Dire addio a Sanremo per salvarne il ricordo

Scritto da il 12. Febbraio 2019

Qui e ora

di MIRIAM CANDURRO

Quando qualcosa finisce, quando si sente chiaramente che non è più come un tempo, e che non potrà esserlo mai più, bisognerebbe avere il coraggio di guardarsi negli occhi e dire basta. Dovrebbe essere la regola, nei rapporti d’amore come in quelli di amicizia e di lavoro.

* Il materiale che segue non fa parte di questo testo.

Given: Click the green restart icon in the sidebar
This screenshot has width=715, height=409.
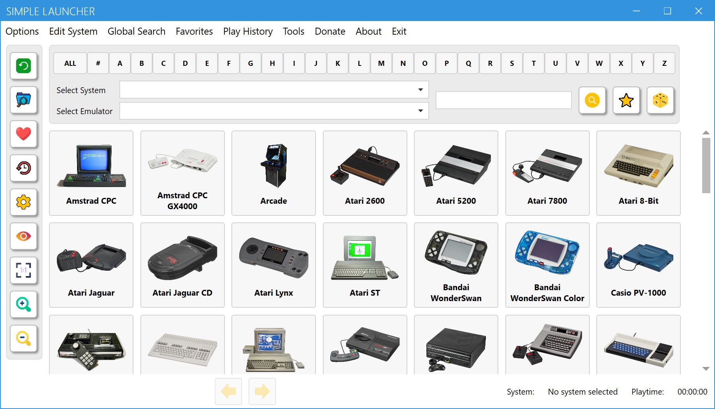Looking at the screenshot, I should coord(23,66).
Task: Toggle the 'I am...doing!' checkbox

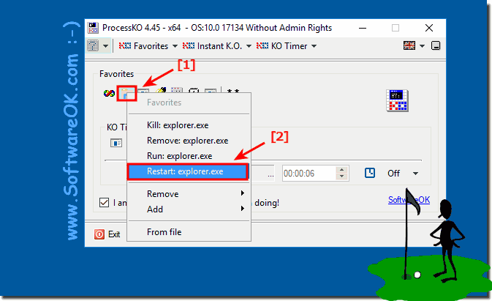Action: pyautogui.click(x=104, y=203)
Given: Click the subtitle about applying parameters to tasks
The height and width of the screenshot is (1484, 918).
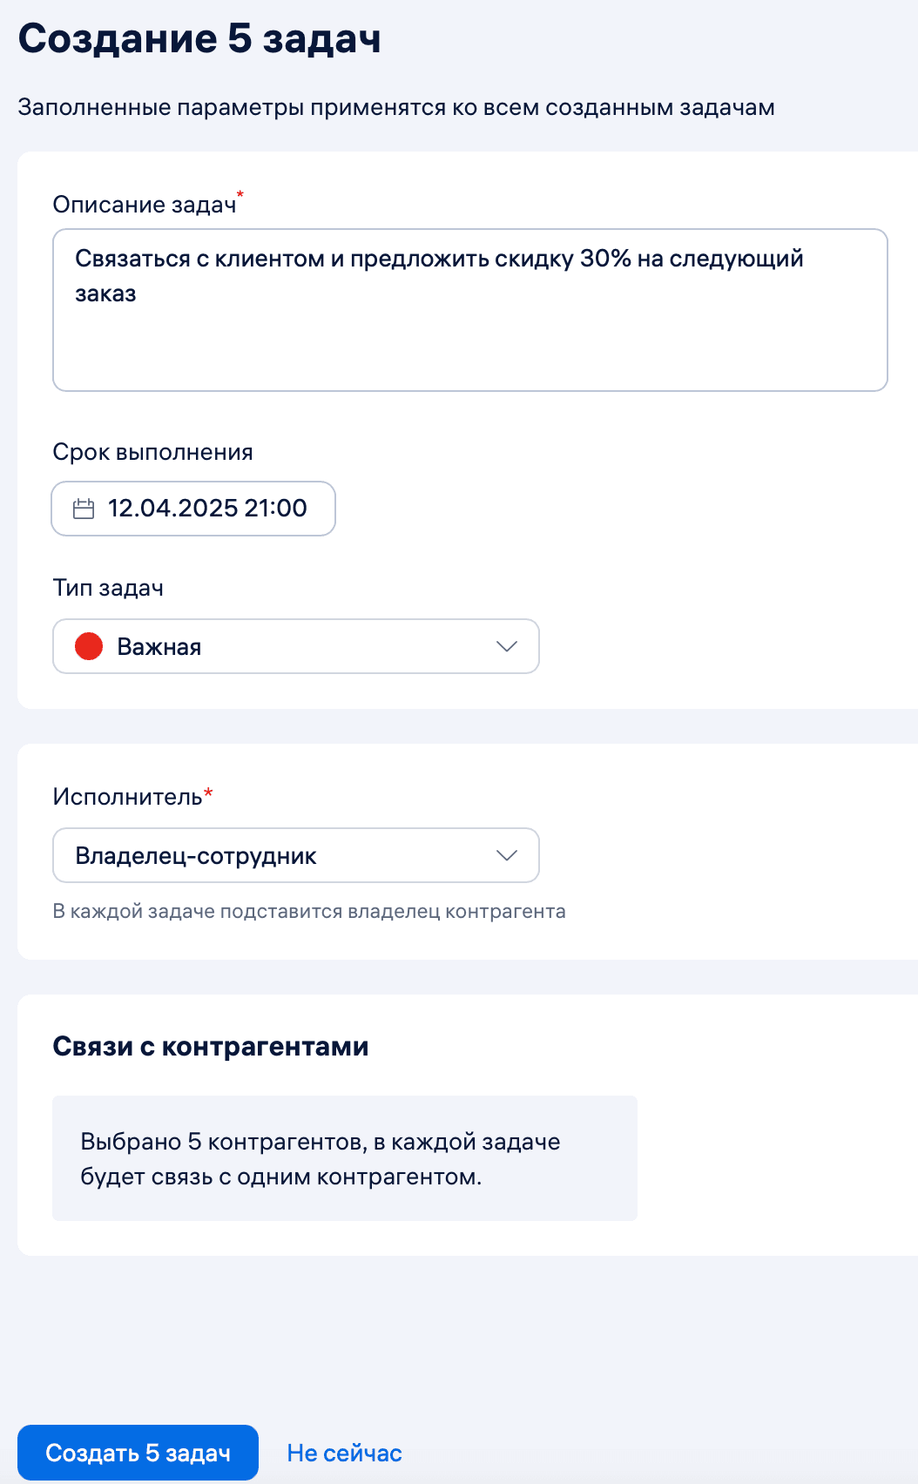Looking at the screenshot, I should click(x=396, y=108).
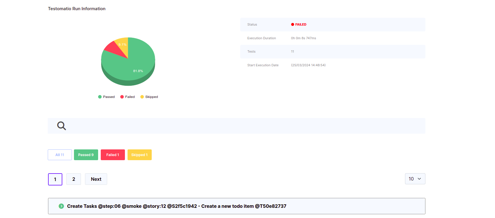Click inside the test search field

pos(245,126)
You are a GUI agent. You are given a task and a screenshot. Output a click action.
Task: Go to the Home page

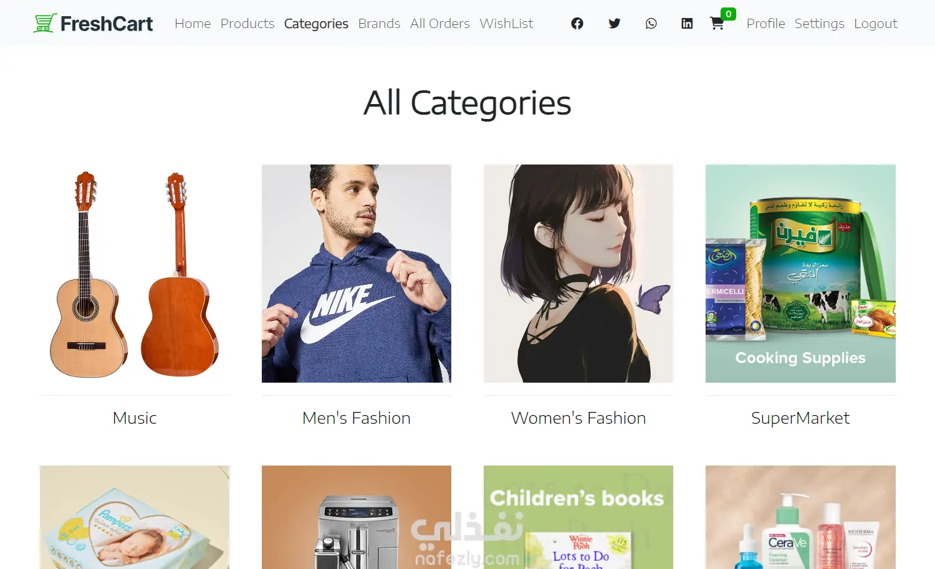pos(193,24)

Le cose evolvono, cambiano — panta rei — e per quanto doloroso bisognerebbe accettare questo ineluttabile destino. Perché il rischio vero è quello di distruggere pian piano, reiterando il rapporto, i ricordi belli, quelli che ti fanno ancora sorridere e battere il cuore, e che le emozioni vengano inghiottite nel buco nero dell’amara realtà, fatta sempre più di paragoni tra ciò che è stato un tempo e quel che ormai è diventato. Insomma, ammettiamolo una volta per tutte: Sanremo non è più Sanremo, parafrasando un noto slogan. Quando ero piccola, invece, Sanremo era un appuntamento da calendario, senza nulla da invidiare a Natale o Pasqua. Febbraio era il suo mese.
o lo attendevo con trepidante emozione e con la certezza che, una volta finito, mi avrebbe lasciato qualcosa di nuovo che mi avrebbe traghettato fino all’estate. Mi avrebbe regalato “la” canzone, vincitrice o meno poco mi importava, che avrebbe fatto da colonna sonora dei miei mesi a venire. A scuola con le amiche se ne parlava per settimane, si compravano i giornali con i testi, il festival diventava l’argomento principe di ogni conversazione, a qualsiasi età. Era un momento di aggregazione familiare, sociale, culturale, nazionale.

Ora riesce a fatica a rappresentare l’Italia, è un vecchietto stanco e affannato, incespica e soffre. E noi, italiani nostalgici che ogni anno proviamo a dargli un’altra chance, soffriamo con lui. Con il desiderio di sussurrargli all’orecchio una volta per tutte: vattene amore, che siamo ancora in tempo. Per salvare i ricordi, quello sì.